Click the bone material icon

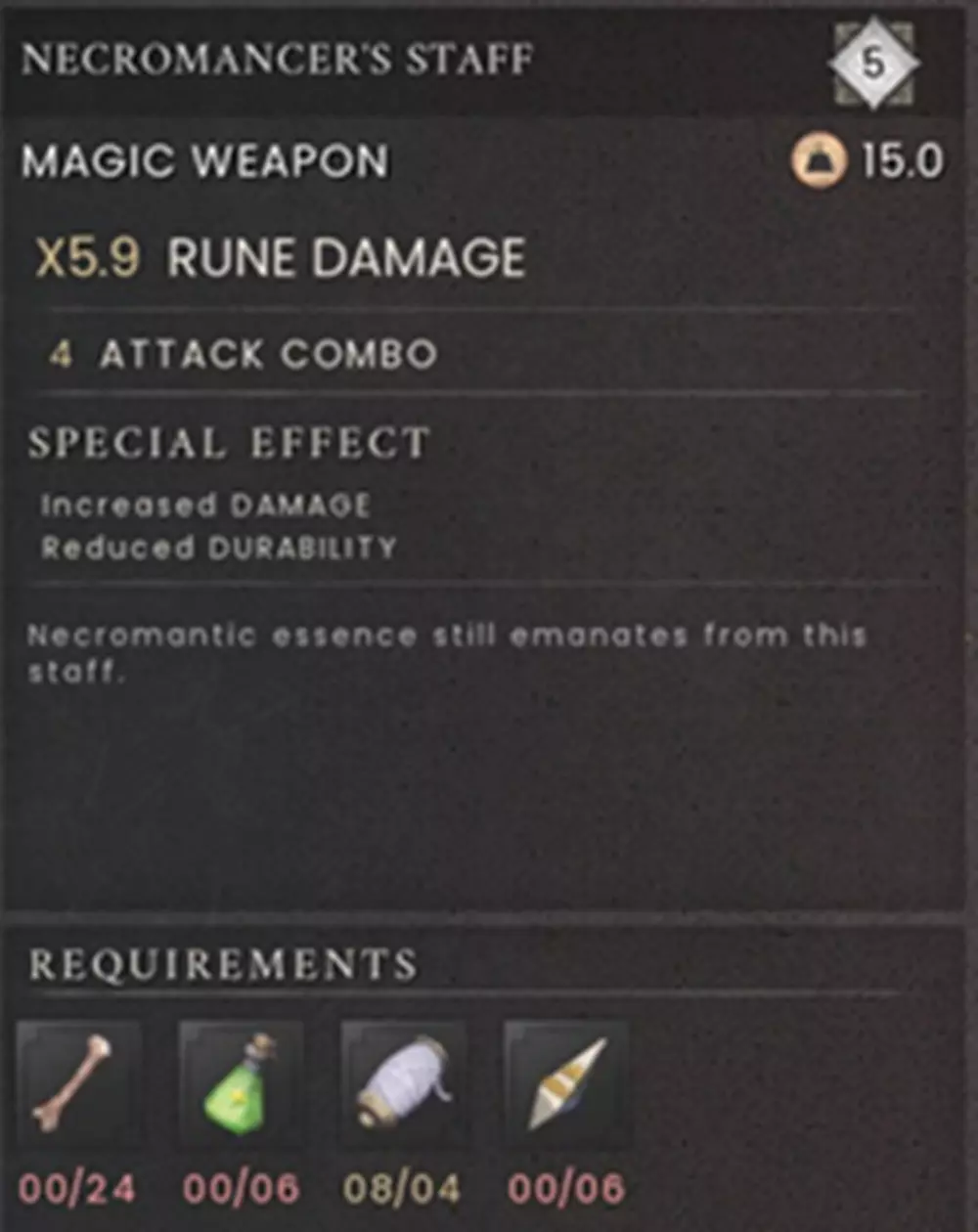pyautogui.click(x=78, y=1085)
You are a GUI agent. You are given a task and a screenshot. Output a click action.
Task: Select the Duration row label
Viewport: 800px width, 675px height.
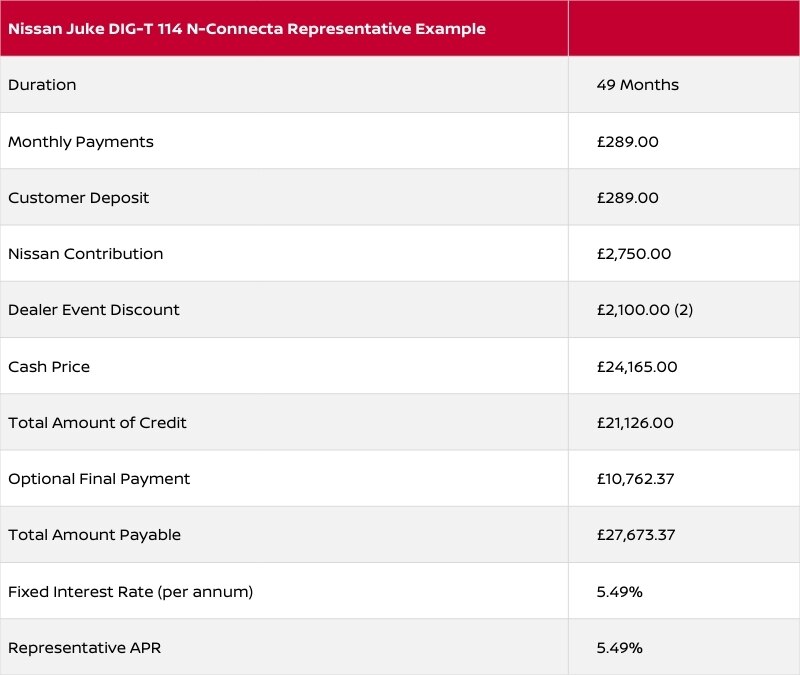point(42,85)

-------------------------

**Task prompt:**
Quote the listing above in full, except for the pictures.

**Result of the task:**
Click the bone material icon

pyautogui.click(x=78, y=1085)
You are a GUI agent. You are given a task and a screenshot. Output a click action.
Task: Select the Duration row label
Viewport: 800px width, 675px height.
point(42,85)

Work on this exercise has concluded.